Stay bolts hold together the two walls of the water jacket; the original ones were threaded through the metal at 4-inch intervals. Some of these started leaking this summer, so Thayer and his co-worker replaced the original threaded bolts with bolts that are welded in.

This was an “enormous undertaking,” said Nolan.

Photo by Jane Utecht

Stan Rauch, manager of Prairie Village, said funding for the project is coming from an anonymous benefactor, as well as the village itself.

After testing the boiler earlier this week, Prairie Village volunteer Bob Gehringer said that some smaller issues showed up — a few more leaks in some more original stay bolts.

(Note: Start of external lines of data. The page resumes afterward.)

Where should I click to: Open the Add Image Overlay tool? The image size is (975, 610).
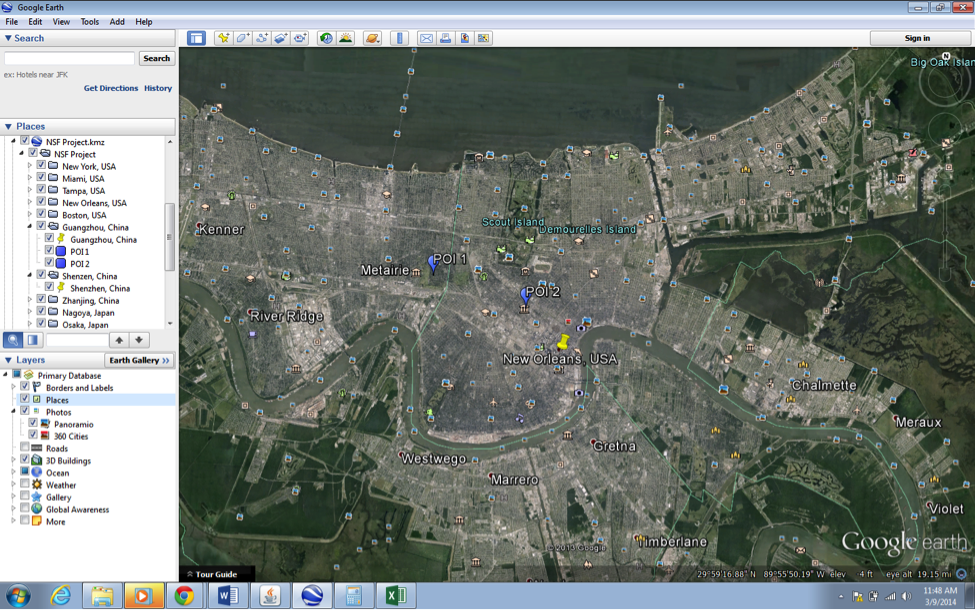pyautogui.click(x=279, y=38)
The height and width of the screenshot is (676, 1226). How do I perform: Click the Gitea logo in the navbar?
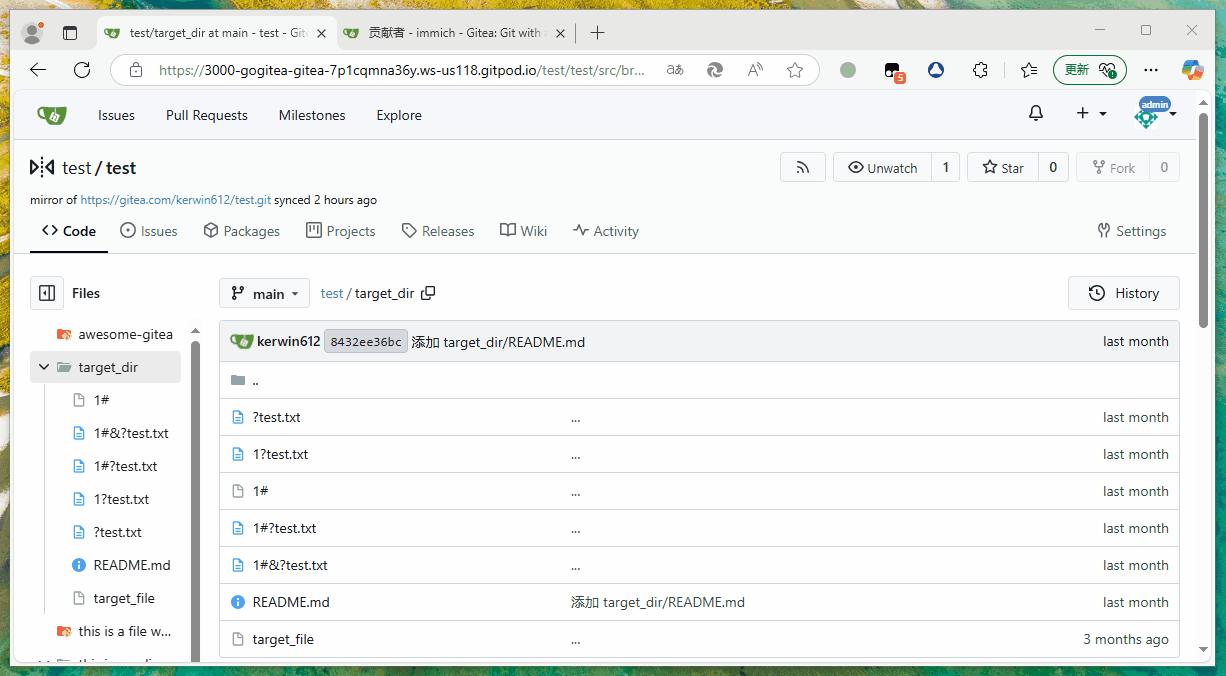(52, 115)
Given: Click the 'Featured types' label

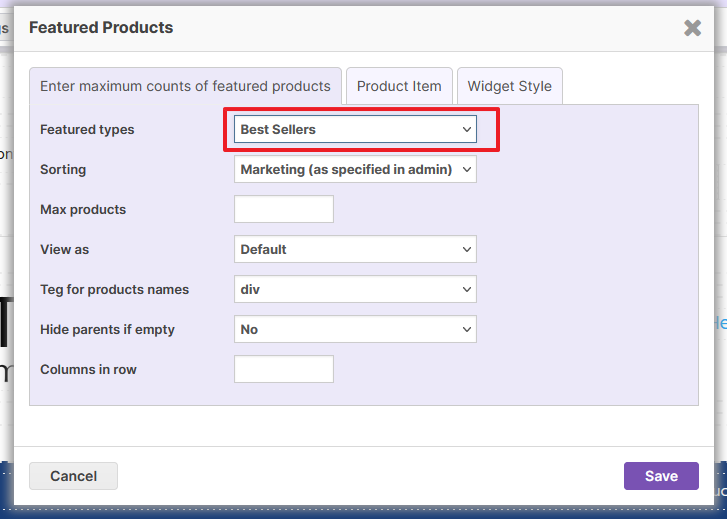Looking at the screenshot, I should (x=87, y=129).
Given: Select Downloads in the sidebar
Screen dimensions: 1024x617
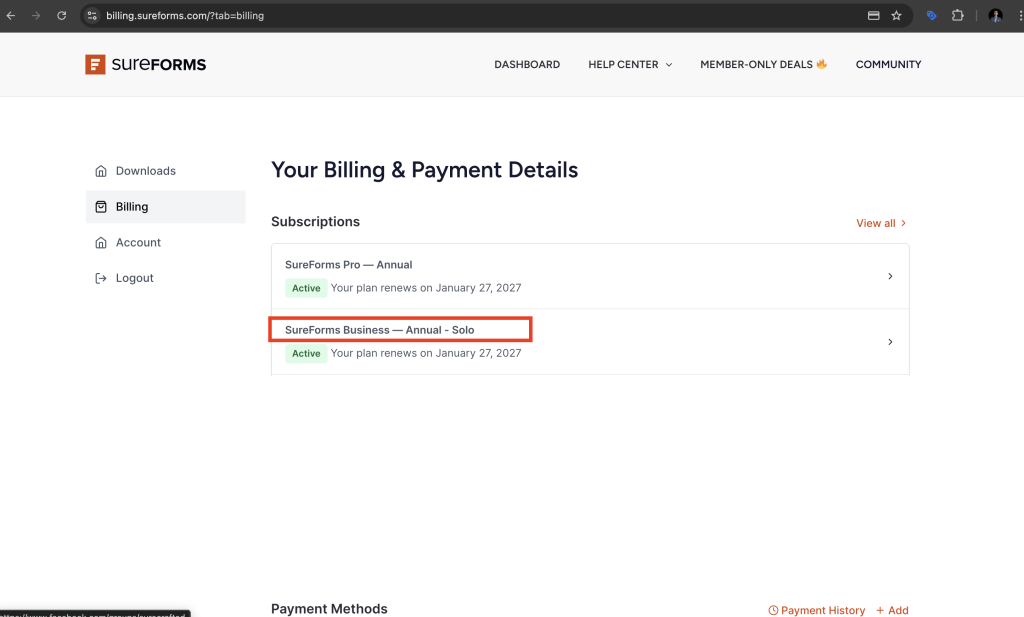Looking at the screenshot, I should 145,171.
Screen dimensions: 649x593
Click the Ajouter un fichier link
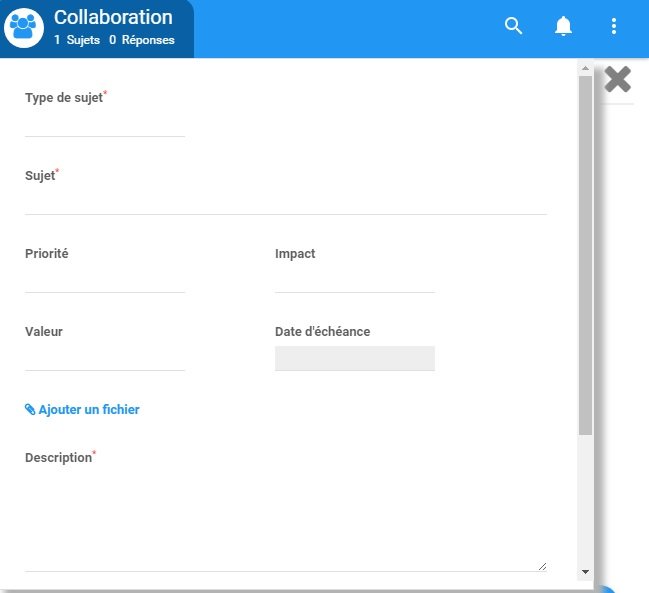coord(83,409)
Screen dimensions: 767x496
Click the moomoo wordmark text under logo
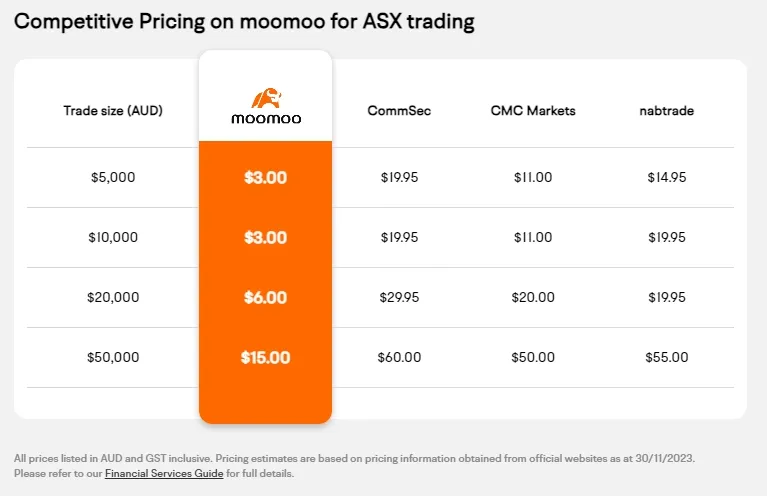pyautogui.click(x=267, y=118)
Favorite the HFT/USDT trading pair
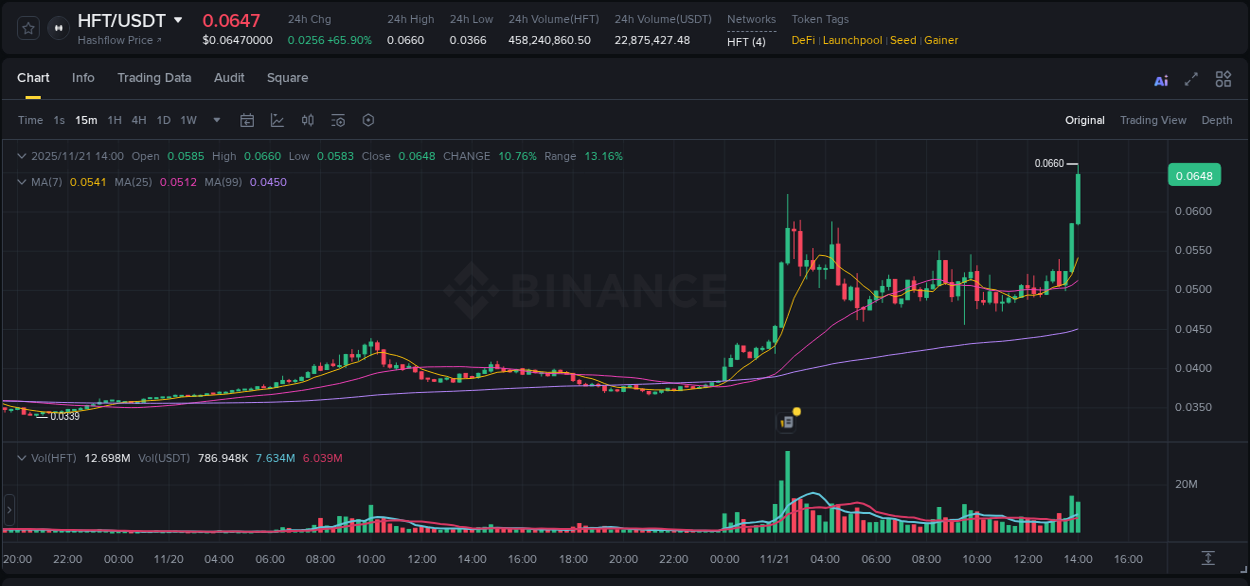The height and width of the screenshot is (586, 1250). (x=28, y=28)
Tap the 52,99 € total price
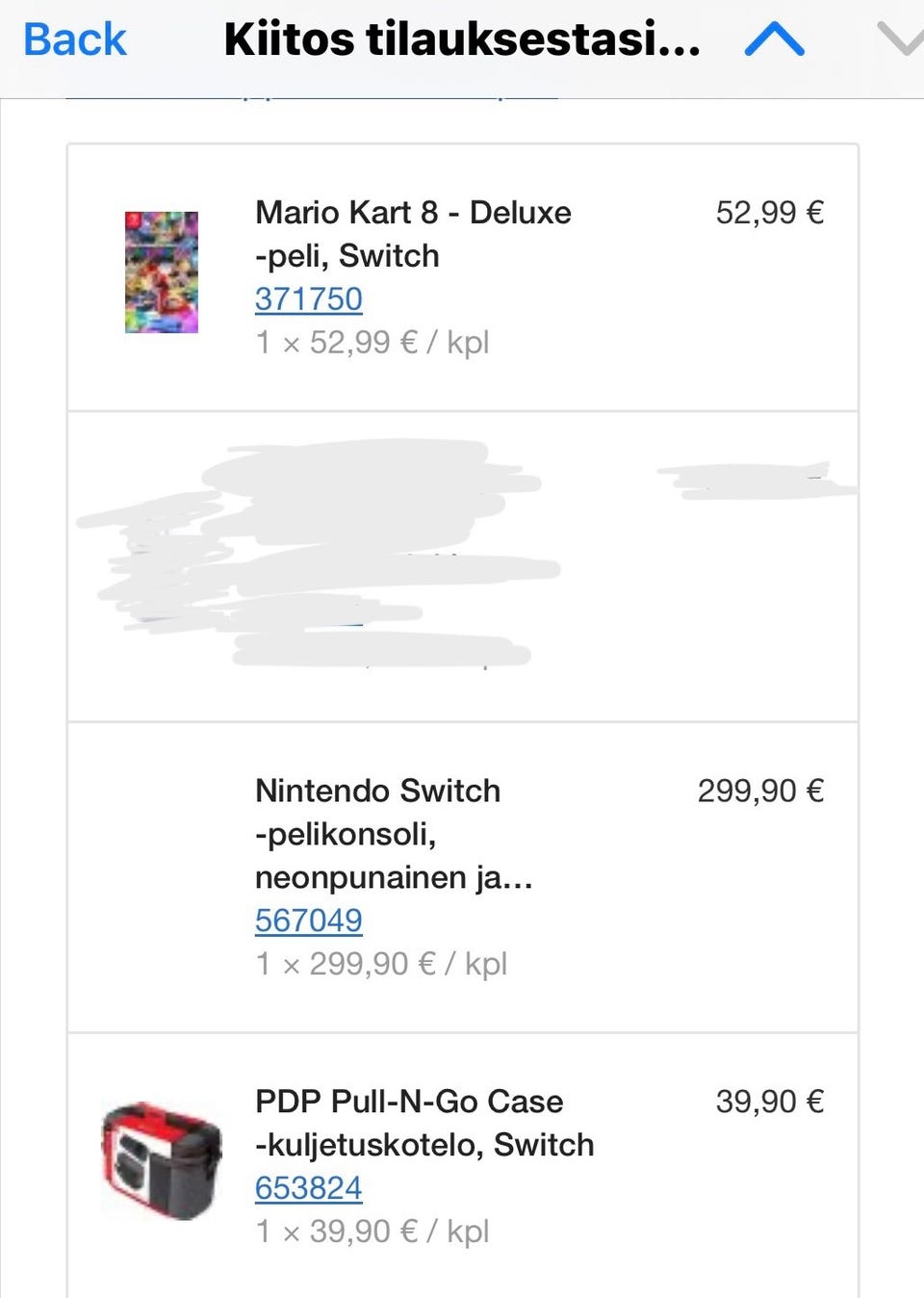 tap(769, 213)
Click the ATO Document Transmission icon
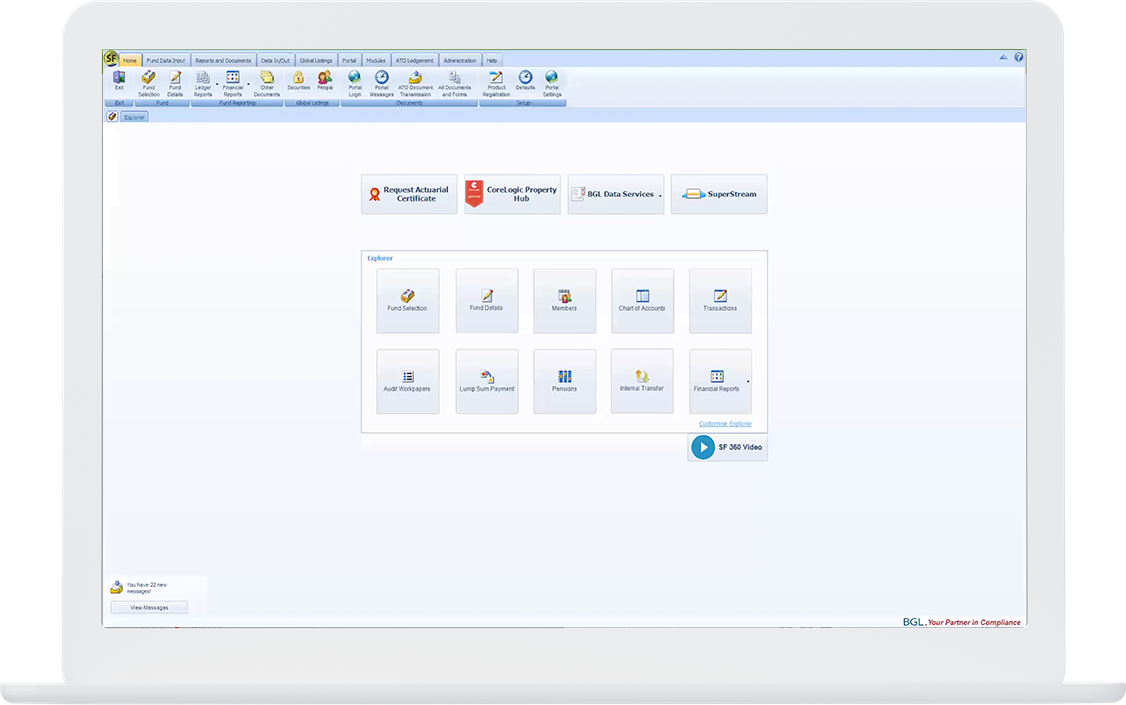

With cold weather setting in and the high demand for Wrigley’s boilermakers, more work may have to wait until spring, he added.

Over the last few years, Thayer has made a few trips to Madison to work on No. 29. They don’t do a lot of work on old steam engines, Thayer said. In fact, “I never paid attention to steam engines until I started working on them,” but “they’re pretty cool.”

That variety of jobs is one of the things he likes about his work.

“I worked in a shop for a little while” as a welder, he said, but there are “night and day differences” between factory welding and being a boilermaker.

“There’s a lot of work involved” as a boilermaker, but there is variety in the work. “It’s probably 30 percent welding and 70 percent other stuff,” he said.

“I like my job, and I like the fact that I work out of the truck,” Thayer added.

With the Career and Technical Education emphasis currently going on in South Dakota, Thayer said that there is a great demand for welders and boilermakers.

“Our union hall is busy now,” Thayer said. Boilermakers Local 647 has about 800 members, he added, but is short-handed, so they are taking apprentices in their four-year apprentice program.

It’s hard work but a good profession. “You can make some good money and have a phenomenal retirement.”